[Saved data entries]

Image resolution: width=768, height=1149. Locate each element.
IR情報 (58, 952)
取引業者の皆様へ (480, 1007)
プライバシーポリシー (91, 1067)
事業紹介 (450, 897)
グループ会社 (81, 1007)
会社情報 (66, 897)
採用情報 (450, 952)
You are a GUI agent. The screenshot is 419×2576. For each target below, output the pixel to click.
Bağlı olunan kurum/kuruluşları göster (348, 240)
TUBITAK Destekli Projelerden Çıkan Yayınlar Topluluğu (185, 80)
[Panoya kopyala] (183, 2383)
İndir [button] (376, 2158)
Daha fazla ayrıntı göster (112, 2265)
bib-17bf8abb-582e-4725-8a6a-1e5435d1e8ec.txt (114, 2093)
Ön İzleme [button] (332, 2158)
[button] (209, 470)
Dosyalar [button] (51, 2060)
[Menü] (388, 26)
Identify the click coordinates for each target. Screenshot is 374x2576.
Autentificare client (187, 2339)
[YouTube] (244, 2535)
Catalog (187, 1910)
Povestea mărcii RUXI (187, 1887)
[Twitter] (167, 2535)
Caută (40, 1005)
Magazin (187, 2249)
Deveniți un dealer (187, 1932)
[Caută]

• [Task objective]: Each line from the top of the records down to the one with "Bağlı olunan kurum/kuruluşları" must be retyped exactly; include both ends and nothing else.

• [Finished task]:
Image resolution: width=768, height=1149. Locate each element.
IR情報 (58, 952)
取引業者の皆様へ (480, 1007)
プライバシーポリシー (91, 1067)
事業紹介 (450, 897)
グループ会社 (81, 1007)
会社情報 (66, 897)
採用情報 (450, 952)
You are a GUI agent. The screenshot is 419×2576. For each target below, output the pixel to click.
Bağlı olunan kurum/kuruluşları göster (348, 240)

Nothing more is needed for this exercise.